Simple Dataflow sample to store TSV files in GCS to BigQuery
- File name pattern "test_file_{target_data_date (YYYYMMDD) }_{output_date (YYYYMMDDHHMMSS)}" (If there are multiple files with the same target date, the latest date's file is automatically targeted)
- The first line in the file is a header line.
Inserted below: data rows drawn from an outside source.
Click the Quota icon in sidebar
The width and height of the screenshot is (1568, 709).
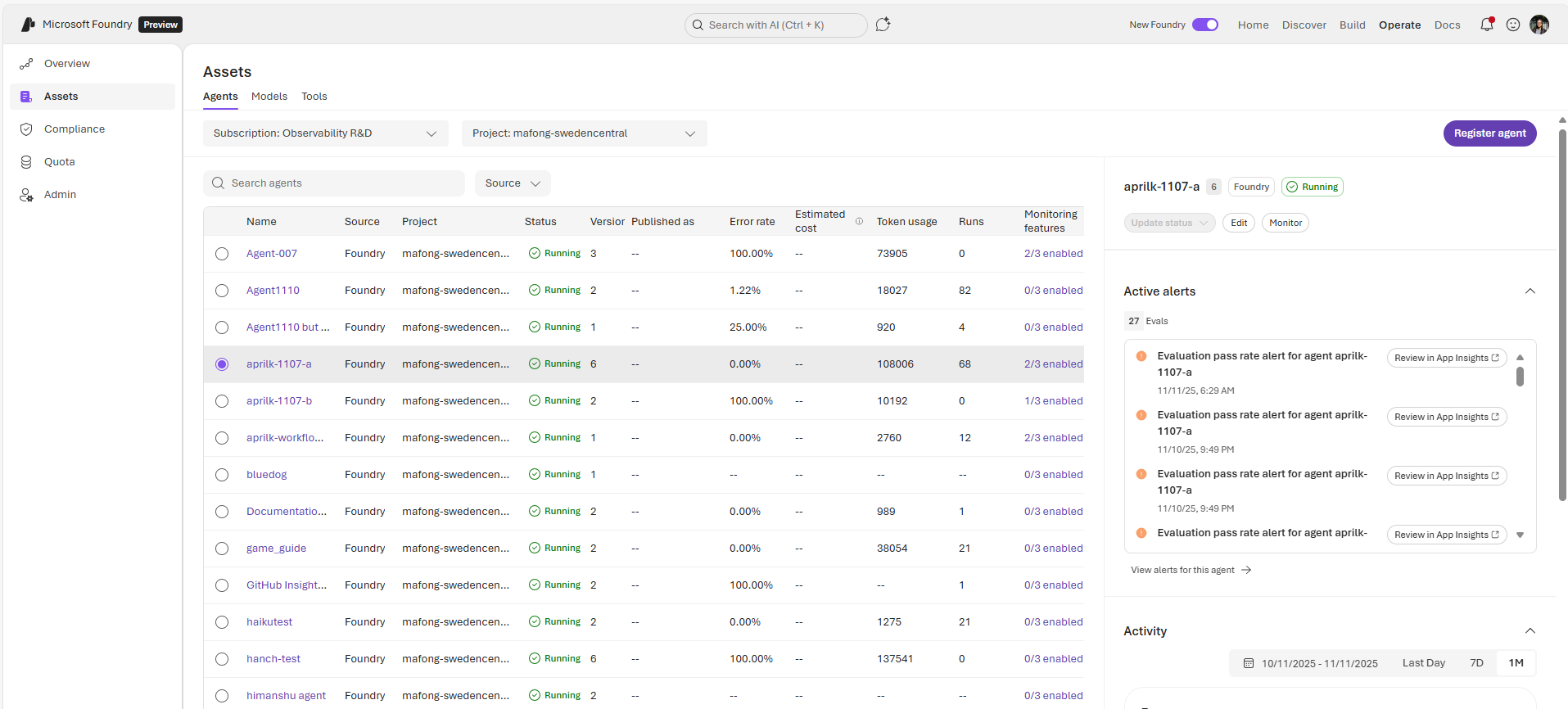(x=26, y=162)
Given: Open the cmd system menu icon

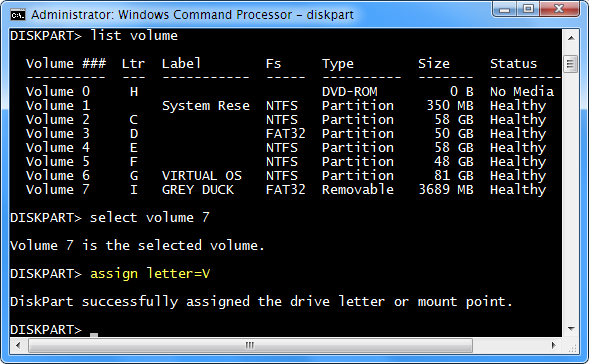Looking at the screenshot, I should (18, 15).
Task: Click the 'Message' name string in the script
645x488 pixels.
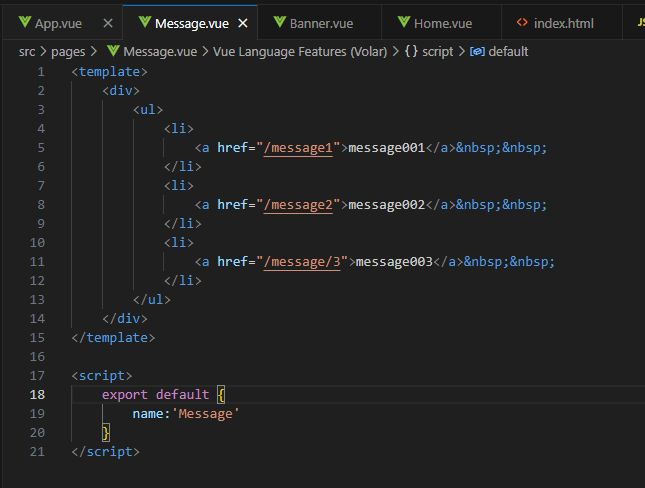Action: click(x=207, y=413)
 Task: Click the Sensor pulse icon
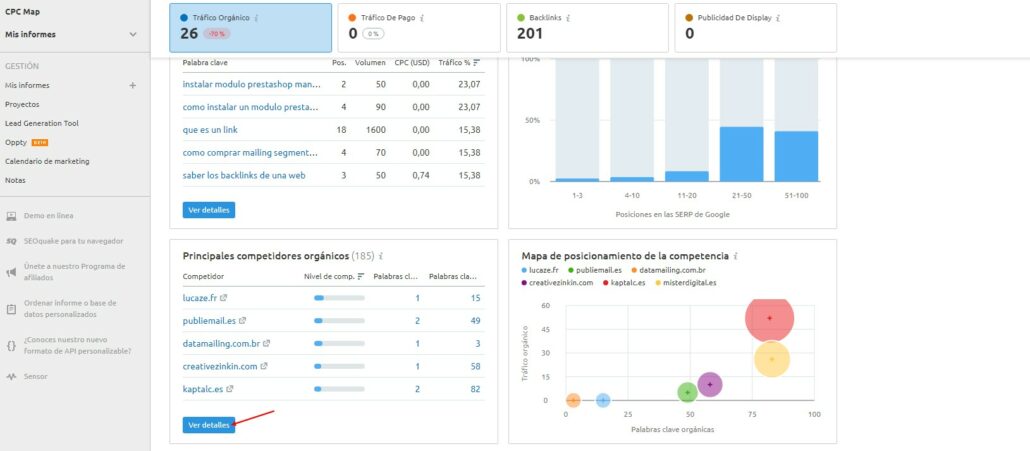point(11,377)
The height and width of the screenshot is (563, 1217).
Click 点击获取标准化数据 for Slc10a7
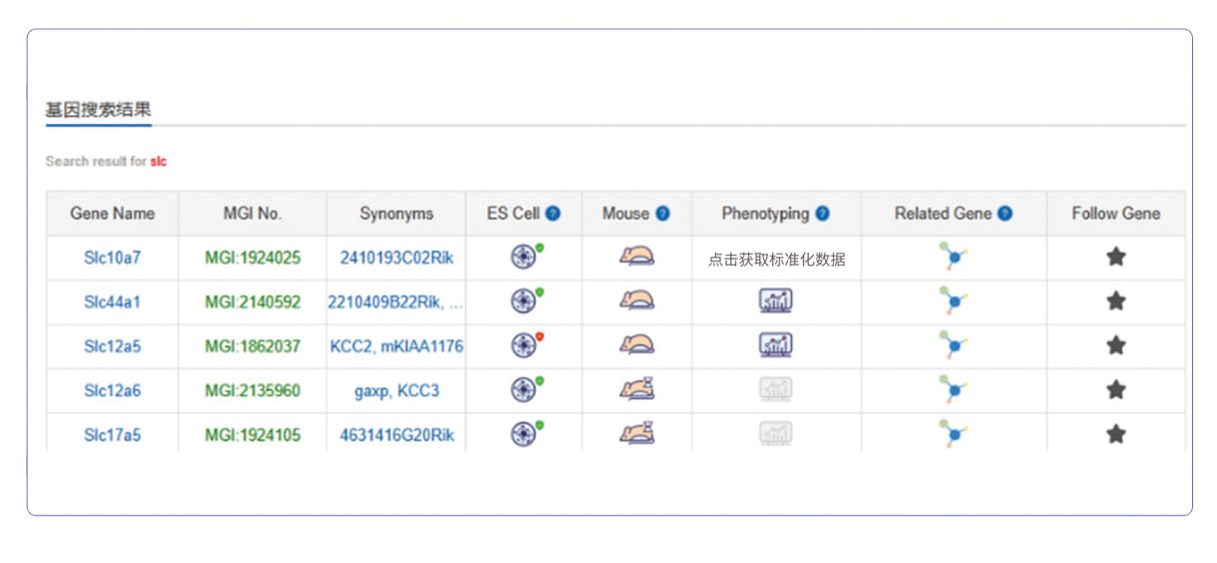(776, 259)
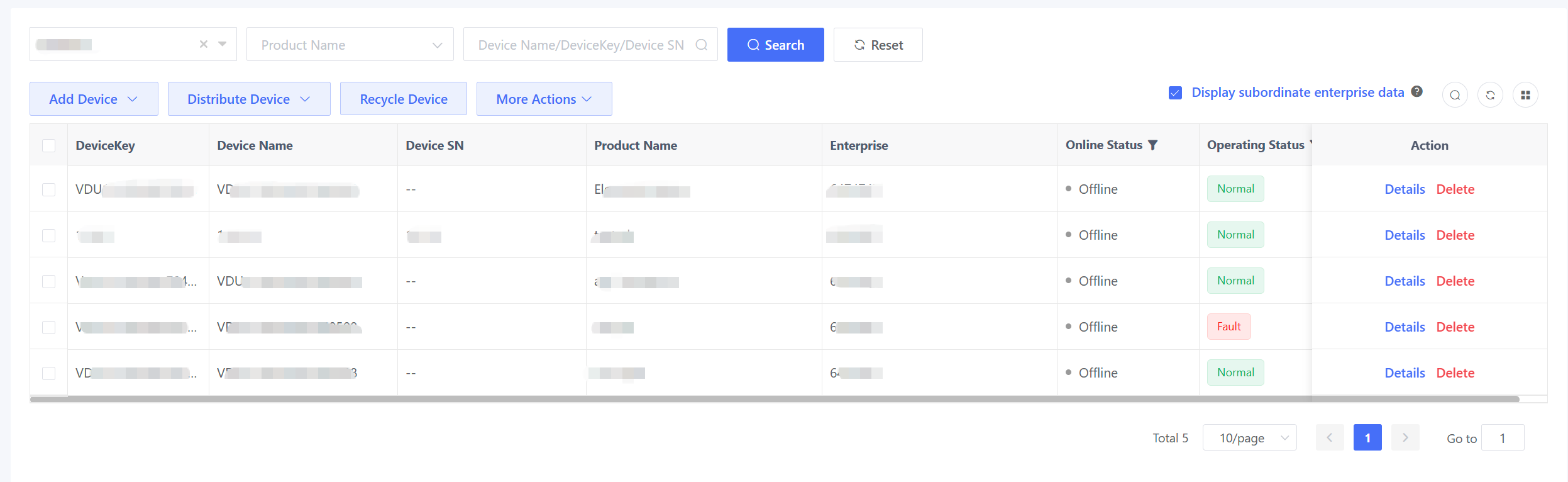
Task: Click the blue Search button
Action: (x=775, y=45)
We specify the string included at the beginning of the header line as a way to skip it in the beam.
- Assume that the table is created in BigQuery in advance to match the schema. (When partitioning with tdate, the program sets the date of the file suffix to tdate, allowing for constant control of the amount of data when searching.
- Assumed to run on a GCP console
- The Dataflow API must be enabled for the project
Clone this repository (in this case, save it in a directory called "dataflow")
cd dataflow/
sudo pip3 install -U pip
sudo pip3 install --upgrade virtualenv
virtualenv -p python3.7 env
source env/bin/activate
cd dataflow/
source env/bin/activate
gcloud config set project [PROJECT_ID]
【 の実行コマンド】
python --project [PROJECT_ID] --storagebucket [STORAGE_BUCKET_NAME] --workbucket [WORK_BUCKET_NAME] --dataset [BIGQUERY_DATASET_NAME] --tdate [TARGET_DATE]
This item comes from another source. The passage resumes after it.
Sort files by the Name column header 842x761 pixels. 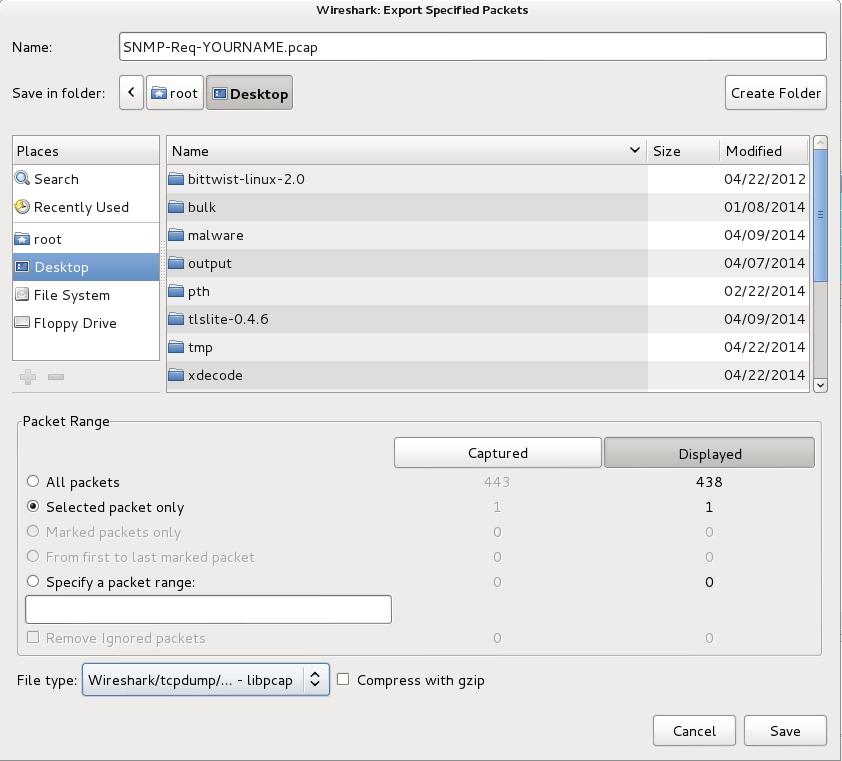[x=400, y=151]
GCP project ID to be executed.
The name of the Cloud Storage bucket in which the files are stored.
Cloud Storage bucket name for the DataFlow work directory
BIGQUERY_DATASET_NAME: The name of the BigQuery dataset.
TARGET_DATE: Date to be processed (in YYYYMMDD format): 204200401.
cd dataflow/
source env/bin/activate
gcloud config set project [hopstar-dev/hopstar-prod]
【 の実行コマンド】
python --project [PROJECT_ID] --storagebucket [STORAGE_BUCKET_NAME] --workbucket [WORK_BUCKET_NAME] --dataset [BIGQUERY_DATASET_NAME] --tdate [TARGET_DATE]
GCP project ID to be executed.
The name of the Cloud Storage bucket in which the files are stored.
WORK_BUCKET_NAME: Cloud Storage bucket name for the DataFlow work directory
BIGQUERY_DATASET_NAME: The name of the BigQuery dataset.
TARGET_DATE: Date to be processed (in YYYYMMDD format): 204200401.